Re: [PATCH 5/5] PCI: Support ASpeed VGA cards behind a misbehaving bridge

suijingfeng <suijingfeng@xxxxxxxxxxx> · Tue, 18 May 2021 17:30:38 +0800

On 2021/5/18 上午11:09, Bjorn Helgaas wrote:

If VGA Enable is 0 and cannot be set to 1, the bridge should *never*
forward VGA accesses to its secondary bus.  The generic VGA driver
that uses the legacy [mem 0xa0000-0xbffff] range should not work with
the VGA device at 05:00.0, and that device cannot participate in the
VGA arbitration scheme, which relies on the VGA Enable bit.
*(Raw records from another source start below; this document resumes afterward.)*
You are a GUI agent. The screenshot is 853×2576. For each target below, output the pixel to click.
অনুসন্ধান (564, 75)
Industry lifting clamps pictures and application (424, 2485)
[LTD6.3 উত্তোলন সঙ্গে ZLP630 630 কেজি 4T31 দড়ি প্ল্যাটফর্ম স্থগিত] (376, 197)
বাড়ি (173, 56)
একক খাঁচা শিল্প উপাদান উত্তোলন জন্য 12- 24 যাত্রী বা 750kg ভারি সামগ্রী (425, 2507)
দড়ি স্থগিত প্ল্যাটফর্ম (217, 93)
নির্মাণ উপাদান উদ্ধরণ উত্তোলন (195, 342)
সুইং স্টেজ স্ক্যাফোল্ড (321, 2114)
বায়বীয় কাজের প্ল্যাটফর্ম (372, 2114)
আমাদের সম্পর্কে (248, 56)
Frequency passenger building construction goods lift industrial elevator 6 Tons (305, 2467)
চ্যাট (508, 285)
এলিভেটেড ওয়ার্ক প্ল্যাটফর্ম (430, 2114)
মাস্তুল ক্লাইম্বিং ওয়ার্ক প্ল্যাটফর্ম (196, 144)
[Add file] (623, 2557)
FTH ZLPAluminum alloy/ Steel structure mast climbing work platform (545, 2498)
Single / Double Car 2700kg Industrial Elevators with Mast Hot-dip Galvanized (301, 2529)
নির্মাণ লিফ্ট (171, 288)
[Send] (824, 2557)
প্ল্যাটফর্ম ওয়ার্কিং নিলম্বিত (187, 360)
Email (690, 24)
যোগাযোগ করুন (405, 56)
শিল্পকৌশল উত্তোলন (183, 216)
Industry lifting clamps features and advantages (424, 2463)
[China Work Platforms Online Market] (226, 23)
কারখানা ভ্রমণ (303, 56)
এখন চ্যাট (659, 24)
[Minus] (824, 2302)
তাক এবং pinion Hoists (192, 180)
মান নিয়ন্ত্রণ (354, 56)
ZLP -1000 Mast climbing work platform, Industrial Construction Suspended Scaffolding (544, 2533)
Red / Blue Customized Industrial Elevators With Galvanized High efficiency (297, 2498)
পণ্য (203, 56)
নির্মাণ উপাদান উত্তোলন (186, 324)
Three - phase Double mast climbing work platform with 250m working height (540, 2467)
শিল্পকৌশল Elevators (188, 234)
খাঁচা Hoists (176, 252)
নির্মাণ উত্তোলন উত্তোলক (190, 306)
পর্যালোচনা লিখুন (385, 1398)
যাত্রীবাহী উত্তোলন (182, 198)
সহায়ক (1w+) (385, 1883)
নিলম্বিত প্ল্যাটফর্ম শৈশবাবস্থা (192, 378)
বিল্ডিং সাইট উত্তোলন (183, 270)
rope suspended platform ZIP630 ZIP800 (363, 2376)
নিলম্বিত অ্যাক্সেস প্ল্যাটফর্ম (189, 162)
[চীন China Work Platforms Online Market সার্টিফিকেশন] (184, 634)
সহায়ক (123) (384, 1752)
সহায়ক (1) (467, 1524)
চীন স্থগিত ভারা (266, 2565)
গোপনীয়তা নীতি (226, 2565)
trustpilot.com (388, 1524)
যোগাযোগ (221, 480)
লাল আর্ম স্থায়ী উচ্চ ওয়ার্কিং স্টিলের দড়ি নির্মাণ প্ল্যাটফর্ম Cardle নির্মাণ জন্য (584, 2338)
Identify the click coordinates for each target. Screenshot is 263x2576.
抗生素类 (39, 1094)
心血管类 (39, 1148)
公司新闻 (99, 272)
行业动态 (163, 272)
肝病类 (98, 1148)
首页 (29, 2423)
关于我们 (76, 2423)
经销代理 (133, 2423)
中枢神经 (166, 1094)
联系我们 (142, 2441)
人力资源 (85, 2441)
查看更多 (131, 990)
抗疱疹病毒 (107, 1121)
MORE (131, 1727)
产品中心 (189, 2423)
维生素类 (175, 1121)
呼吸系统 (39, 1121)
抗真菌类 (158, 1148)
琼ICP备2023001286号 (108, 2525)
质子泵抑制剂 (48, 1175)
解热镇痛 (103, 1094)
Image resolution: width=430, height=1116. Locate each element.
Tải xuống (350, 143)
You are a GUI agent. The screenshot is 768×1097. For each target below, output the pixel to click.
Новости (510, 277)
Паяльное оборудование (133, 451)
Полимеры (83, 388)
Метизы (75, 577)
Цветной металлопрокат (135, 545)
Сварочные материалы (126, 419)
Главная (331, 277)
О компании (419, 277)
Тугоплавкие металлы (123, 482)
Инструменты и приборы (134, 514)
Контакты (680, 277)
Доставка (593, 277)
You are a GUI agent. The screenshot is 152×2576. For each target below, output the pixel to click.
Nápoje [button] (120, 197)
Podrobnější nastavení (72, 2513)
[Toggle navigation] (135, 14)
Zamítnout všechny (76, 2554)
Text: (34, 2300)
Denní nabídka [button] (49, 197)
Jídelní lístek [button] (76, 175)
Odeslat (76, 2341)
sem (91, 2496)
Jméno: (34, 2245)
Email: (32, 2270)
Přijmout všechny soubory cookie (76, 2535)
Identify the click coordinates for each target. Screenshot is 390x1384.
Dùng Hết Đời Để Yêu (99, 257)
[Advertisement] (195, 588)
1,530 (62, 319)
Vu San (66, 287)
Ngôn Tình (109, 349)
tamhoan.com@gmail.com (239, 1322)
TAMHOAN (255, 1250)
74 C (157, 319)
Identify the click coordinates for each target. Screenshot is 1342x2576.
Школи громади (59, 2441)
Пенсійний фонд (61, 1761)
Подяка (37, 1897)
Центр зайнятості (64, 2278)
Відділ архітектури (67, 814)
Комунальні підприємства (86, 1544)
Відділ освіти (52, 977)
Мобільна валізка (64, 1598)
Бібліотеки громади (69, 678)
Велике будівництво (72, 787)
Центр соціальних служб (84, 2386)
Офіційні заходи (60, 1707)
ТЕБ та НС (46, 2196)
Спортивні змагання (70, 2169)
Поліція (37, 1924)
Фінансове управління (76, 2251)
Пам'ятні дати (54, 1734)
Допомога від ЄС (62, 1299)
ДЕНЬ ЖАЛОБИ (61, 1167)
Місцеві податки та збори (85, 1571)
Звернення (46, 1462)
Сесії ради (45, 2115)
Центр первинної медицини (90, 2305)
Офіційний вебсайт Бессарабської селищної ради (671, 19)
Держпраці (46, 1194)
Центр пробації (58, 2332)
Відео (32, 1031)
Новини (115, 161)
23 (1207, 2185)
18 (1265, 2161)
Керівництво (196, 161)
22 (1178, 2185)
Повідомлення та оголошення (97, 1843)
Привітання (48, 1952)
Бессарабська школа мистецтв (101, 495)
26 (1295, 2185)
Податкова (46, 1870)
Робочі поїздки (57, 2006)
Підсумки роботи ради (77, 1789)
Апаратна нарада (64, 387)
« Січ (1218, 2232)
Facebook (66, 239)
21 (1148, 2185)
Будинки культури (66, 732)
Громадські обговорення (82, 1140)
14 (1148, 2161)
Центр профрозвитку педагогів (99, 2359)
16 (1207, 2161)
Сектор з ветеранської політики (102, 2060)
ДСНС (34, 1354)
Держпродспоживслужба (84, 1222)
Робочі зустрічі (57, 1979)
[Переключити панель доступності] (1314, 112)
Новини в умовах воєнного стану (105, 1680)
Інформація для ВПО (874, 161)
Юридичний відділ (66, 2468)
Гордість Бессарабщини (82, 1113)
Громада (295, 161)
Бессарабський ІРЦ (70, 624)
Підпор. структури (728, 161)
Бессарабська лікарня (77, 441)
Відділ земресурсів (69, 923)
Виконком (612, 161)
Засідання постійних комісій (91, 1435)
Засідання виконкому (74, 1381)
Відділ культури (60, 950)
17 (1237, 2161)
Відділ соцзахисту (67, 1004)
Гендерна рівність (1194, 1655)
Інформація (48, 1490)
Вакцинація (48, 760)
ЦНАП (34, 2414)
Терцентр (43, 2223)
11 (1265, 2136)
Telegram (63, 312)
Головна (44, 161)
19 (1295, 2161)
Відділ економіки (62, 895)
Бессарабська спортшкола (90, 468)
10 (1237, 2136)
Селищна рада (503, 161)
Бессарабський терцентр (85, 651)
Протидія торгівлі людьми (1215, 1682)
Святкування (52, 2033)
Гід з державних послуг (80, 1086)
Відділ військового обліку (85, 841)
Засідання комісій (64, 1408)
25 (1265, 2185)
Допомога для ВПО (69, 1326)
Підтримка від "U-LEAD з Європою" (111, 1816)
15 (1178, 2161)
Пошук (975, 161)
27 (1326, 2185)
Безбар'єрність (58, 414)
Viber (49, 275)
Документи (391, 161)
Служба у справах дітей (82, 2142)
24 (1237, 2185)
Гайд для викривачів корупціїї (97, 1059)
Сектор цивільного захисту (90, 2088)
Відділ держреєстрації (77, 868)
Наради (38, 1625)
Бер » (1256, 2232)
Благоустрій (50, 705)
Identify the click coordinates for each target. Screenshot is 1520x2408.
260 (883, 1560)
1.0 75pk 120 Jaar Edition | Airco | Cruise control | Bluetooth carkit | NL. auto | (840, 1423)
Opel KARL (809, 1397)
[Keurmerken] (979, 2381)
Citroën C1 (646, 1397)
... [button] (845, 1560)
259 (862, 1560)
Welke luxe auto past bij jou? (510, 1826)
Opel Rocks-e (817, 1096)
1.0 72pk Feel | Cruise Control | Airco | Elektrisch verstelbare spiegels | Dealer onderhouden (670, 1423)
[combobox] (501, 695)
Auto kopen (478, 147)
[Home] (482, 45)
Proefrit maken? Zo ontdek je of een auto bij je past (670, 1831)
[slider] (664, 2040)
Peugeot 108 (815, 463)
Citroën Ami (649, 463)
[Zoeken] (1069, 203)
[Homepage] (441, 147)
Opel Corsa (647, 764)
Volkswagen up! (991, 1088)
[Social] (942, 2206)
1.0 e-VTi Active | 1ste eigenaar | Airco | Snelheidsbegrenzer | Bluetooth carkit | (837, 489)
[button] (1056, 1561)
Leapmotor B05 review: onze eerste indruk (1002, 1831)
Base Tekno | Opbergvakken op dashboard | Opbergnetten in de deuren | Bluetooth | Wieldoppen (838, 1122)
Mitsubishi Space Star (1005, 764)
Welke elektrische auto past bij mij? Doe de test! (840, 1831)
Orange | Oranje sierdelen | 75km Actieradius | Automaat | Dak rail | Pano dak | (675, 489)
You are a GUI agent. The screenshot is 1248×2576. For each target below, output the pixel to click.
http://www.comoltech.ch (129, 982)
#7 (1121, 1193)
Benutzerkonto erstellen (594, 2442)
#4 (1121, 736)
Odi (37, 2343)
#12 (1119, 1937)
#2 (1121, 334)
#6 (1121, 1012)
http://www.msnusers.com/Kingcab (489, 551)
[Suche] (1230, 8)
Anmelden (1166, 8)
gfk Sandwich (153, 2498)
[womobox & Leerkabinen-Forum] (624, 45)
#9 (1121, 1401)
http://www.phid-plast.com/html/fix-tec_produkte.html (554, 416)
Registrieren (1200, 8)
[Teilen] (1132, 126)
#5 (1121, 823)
If you have a driver for 05:00.0 that doesn't need the legacy memory
range, it's possible that it may work.  But VGA arbitration will be
broken, and if 05:00.0 needs to be initialized by an option ROM, that
probably won't work either.

We are not using a "generic VGA driver", in user space, we are using the 
modesetting driver come with X server, and it seems work normally. The 
real problems is VGA arbitration will not set 05:00.0 as the default VGA 
which means that when X server read 
/sys/devices/pci0000:00/0000:00:0c.0/0000:04:00.0/0000:05:00.0/boot_vga 
will get a "0". This break Xorg auto-detection. We want the boot_vga 
sysfs file be "1".

If the 04:00.0 bridge *always* forwards VGA accesses, even though its
VGA Enable bit is always zero, then the bridge is broken.  In that
case, the generic VGA driver should work with the 05:00.0 device, but
VGA arbitration will be limited.  I'm not sure, but the arbiter
*might* be able to use the VGA Enable bit in the 00:0c.0 bridge to
control VGA access to 05:00.0.  You wouldn't be able to have more than
one VGA device below 00:0c.0, and you may not be able have more than
one in the entire system.

We have only one VGA device(05:00.0) below 00:0c.0, but we do able to 
have more than one in the entire system. We could even mount a AMDGPU
on this server. But in reality, there is a render only GPU and a 
self-designed display controller integrated in LS7A1000 bridge. Both the 
render only GPU and the display controller is PCI device, they are 
located at PCI root bus directly without a PCI-to-PCI bridge in the 
middle. The display controller is blocked by the firmware if ASPEED BMC 
card is present, it can't be accessed under linux kernel. Let me show 
you a updated version of the PCI topology of our server(machine):

       /sys/devices/pci0000:00
       |-- 0000:00:06.0
       |   | -- class (0x040000)
       |   | -- vendor (0x0014)
       |   | -- device (0x7a15)
       |   | -- drm
       |   | -- ...
       |-- 0000:00:0c.0
       |   |-- class (0x060400)
       |   |-- vendor (0x0014)
       |   |-- device (0x7a09)
       |   |-- ...
       |   |-- 0000:04:00.0
       |   |   | -- class (0x060400)
       |   |   | -- device (0x1150)
       |   |   | -- vendor (0x1a03)
       |   |   | -- revision (0x04)
       |   |   | -- ...
       |   |   | -- 0000:05:00.0
       |   |   |    | -- class  (0x030000)
       |   |   |    | -- device (0x2000)
       |   |   |    | -- vendor (0x1a03)
       |   |   |    | -- boot_vga
       |   |   |    | -- i2c-6
       |   |   |    | -- drm
       |   |   |    | -- graphics
       |   |   |    | -- ...
       |   `-- uevent
       `-- ...

Even through the render only GPU(00:06.0) is not a VGA device, it still 
can disturb X server choose a primary device to use. But the root cause 
is the kernel side does not set 05:00.0 as default VGA. In this case X 
server will fallback to the first device found to use. and 00:06.0 is 
always found before 05:00.0. If kernel side set 05:00.0 as default VGA,
all other problems is secondary.